5 mart 2016 turgut vidinli rezaleti

  • memleketin en güvenli olması gereken yerlerinde bombalar patlıyor, güneydoğuda aylardır nereye varacağı belli olmayan yoğun bir çatışma yaşanıyor, her gün asker polis sivil onlarca insan ölüyor, binlercesi evinden yurdundan oluyor, düzine düzine insan her gün egede boğularak can veriyorken bizim arsızlar utanmadan her yok bilmem ne maçında kanat oyuncusunun performansını, yok bilmem ne takımının teknik direktörünün artıları eksilerini dert etmiş onları yazıyor.

    olmadı değil mi, olmadı, o da olmamış.

  • öncelikle hem rezaleti yaşayanları hem de çocukluğumdan beri mekan sahiplerini tanıdığımı belirterek mümkün mertebe tarafsız şekilde bir entry girme niyetinde olduğumu belirtmek isterim.
    ilgili mekana önceleri ailemle sıklıkla gitmekte idim. daha sonra çalışanların tavır ve terbiye sıkıntıları, zorla hesaba birşeyler ekleme çalışmaları, daha düşük tutarda hesabı olan masaları kovma çabaları gibi gözlemlerim sonucu gitmeyi kestim. yaşadıklarımı ne bir yerde paylaştım ne de eşime dostuma ilettim. bir iki yıl sonra çarşıdan bir arkadaş grubumun ısrarı üzerine kalabalık bir ekip olarak gittik mekana. hesap geldiğinde adisyonda bizim ısmarlamadığımız kalemler olduğunu gördük ve itiraz ettik. garsonlar anında ses yükseltip üstümüze yürümeye başladı. biz de geri adım atmayınca "yan masadan bazı kalemleri de size yazmışız, pardon" falan şeklinde geri vites yaptılar ve biz bu ya tutarsa diye geçirilen kalemleri ödemeden ayrıldık. bunu ne sosyal mecrada paylaştım, ne de mekan sahibine ilettim. yakın dönemde bir başka arkadaşım da mekanda gelen bir balığı reddettiği için kovulunca ve başka bir ziyaretinde ablama mekan garsonlarının terbiyesizlik yaptığını duyunca artık yakın çevreme ve aileme bu mekanın bu şekilde olduğunu belirttim ve gitmemelerini önerdim. annem babam zaten aylık ziyaretlerini balık pazarındaki bir başka mekanda yaptıklarını, onların da bu mekana gitmediğini öğrendim. yine mekan sahibi ile iletişime geçmedim.

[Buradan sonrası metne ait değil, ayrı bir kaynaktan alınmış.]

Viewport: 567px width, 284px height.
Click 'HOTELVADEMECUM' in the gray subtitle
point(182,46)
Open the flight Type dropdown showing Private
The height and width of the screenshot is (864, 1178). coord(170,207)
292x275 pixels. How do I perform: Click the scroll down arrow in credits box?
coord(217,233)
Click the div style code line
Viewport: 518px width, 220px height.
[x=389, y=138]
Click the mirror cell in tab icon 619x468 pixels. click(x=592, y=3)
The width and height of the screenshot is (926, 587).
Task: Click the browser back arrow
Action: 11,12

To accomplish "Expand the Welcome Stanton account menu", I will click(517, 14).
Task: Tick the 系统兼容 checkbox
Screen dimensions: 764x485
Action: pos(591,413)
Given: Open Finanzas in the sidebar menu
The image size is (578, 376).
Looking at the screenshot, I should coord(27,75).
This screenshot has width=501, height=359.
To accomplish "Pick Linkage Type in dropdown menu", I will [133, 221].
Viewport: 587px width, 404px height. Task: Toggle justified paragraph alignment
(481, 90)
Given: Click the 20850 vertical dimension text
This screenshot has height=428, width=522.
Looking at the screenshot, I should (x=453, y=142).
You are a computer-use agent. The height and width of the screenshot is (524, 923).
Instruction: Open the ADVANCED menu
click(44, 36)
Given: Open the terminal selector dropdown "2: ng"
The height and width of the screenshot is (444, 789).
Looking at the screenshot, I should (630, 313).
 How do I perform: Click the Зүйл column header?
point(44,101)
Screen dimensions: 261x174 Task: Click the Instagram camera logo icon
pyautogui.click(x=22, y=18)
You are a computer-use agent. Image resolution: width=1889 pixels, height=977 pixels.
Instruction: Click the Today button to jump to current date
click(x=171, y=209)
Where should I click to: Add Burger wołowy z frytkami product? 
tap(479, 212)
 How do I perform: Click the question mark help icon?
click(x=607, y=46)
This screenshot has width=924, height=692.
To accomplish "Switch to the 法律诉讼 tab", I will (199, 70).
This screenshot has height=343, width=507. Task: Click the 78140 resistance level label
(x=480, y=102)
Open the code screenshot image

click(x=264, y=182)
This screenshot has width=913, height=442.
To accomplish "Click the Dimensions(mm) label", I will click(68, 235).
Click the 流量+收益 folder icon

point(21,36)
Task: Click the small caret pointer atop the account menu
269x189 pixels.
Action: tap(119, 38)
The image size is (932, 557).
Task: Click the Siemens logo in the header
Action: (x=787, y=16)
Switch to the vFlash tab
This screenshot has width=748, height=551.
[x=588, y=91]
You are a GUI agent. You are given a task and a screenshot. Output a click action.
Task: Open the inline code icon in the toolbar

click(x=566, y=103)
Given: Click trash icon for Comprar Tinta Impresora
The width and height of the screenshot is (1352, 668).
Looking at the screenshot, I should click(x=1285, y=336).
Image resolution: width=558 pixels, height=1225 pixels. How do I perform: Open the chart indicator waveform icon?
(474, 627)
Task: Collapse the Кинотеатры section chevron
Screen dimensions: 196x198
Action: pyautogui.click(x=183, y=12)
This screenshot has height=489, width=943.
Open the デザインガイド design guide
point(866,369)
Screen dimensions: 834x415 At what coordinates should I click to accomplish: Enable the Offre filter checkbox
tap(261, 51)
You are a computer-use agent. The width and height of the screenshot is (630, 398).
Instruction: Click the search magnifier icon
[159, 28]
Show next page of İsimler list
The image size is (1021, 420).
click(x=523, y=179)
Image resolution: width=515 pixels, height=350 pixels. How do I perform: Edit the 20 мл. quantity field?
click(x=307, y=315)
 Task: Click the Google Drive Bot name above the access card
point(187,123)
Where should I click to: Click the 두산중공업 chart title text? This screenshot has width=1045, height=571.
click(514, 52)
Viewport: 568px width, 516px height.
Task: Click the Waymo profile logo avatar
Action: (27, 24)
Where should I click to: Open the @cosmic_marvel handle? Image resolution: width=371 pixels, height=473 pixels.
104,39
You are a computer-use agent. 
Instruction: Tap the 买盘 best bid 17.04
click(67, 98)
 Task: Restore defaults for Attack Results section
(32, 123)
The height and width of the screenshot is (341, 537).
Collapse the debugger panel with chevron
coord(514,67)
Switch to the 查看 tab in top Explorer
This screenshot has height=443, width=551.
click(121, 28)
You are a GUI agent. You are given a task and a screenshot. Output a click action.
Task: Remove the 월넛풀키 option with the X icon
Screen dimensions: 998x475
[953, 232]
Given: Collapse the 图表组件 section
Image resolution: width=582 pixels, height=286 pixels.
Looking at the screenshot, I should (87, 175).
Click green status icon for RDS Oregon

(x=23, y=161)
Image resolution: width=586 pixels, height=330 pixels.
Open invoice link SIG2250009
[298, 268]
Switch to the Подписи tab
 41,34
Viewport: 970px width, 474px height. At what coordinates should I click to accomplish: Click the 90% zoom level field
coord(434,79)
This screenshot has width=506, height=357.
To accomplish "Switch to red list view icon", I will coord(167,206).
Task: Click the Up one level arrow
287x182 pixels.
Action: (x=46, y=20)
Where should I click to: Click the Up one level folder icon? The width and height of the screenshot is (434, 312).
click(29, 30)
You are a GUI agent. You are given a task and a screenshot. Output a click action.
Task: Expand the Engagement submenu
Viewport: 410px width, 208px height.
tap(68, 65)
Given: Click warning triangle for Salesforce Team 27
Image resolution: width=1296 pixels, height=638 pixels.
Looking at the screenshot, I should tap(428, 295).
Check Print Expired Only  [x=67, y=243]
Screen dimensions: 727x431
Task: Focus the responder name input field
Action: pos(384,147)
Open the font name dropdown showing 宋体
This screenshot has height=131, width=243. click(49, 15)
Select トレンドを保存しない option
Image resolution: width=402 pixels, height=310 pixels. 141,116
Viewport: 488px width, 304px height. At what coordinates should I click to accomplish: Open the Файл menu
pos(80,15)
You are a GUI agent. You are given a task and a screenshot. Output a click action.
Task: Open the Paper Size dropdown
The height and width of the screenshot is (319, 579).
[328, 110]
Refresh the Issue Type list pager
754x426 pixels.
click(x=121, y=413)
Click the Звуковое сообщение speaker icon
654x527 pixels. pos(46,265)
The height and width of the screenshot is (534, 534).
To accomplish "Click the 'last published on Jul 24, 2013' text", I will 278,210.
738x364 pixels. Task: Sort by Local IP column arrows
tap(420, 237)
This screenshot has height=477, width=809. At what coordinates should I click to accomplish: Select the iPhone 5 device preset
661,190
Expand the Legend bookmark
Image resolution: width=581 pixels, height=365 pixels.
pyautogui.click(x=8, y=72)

    gelelim bu olaya. bu olayı facebook hesabımdaki herkes paylaşmaya başlayınca öğrendim. iç güdüsel ilk tepkim "hiç şaşırmadım. bu mekanda bu potansiyel fazlasıyla var" oldu. daha sonra fark ettim ki olayı yaşayanlardan tanıdıklarım var. onları dinledim. daha sonra mekan sahibi arkadaşıma şimdi bakınca gayet naif ve saf bir şekilde "sizin beşiktaştaki mekanda büyük olay olmuş dün. internet yıkılıyor şu an. haberiniz vardır muhtemelen ama ben yine de söyliyeyim dedim. iyi pazarlar" şeklinde bilgilendirdim. karşılığında şu tarz yanıtlar bekledim.
    a) farkındayız, ilgileniyoruz. teşekkürler bilgilendirmen için
    konu kapanır benim için ama takip ederim
    b) çok üzüldük, olayı yaşayanlarla iletişimdeyiz
    konu kapanır benim için, iletişimdelerse üzüntüler giderilir, takipçisi olmam konunun
    vb.

    onun yerine şu cevapları aldım:
    - 10 kişi 2500 lirayı ödemeden kaçmaya çalışmışlar. bu kadın grup daha öncede başka mekanlara aynı taktiği uygalamış şahıslardır. beşiktaş mekanları bunuda biliyor. taktikleri bu.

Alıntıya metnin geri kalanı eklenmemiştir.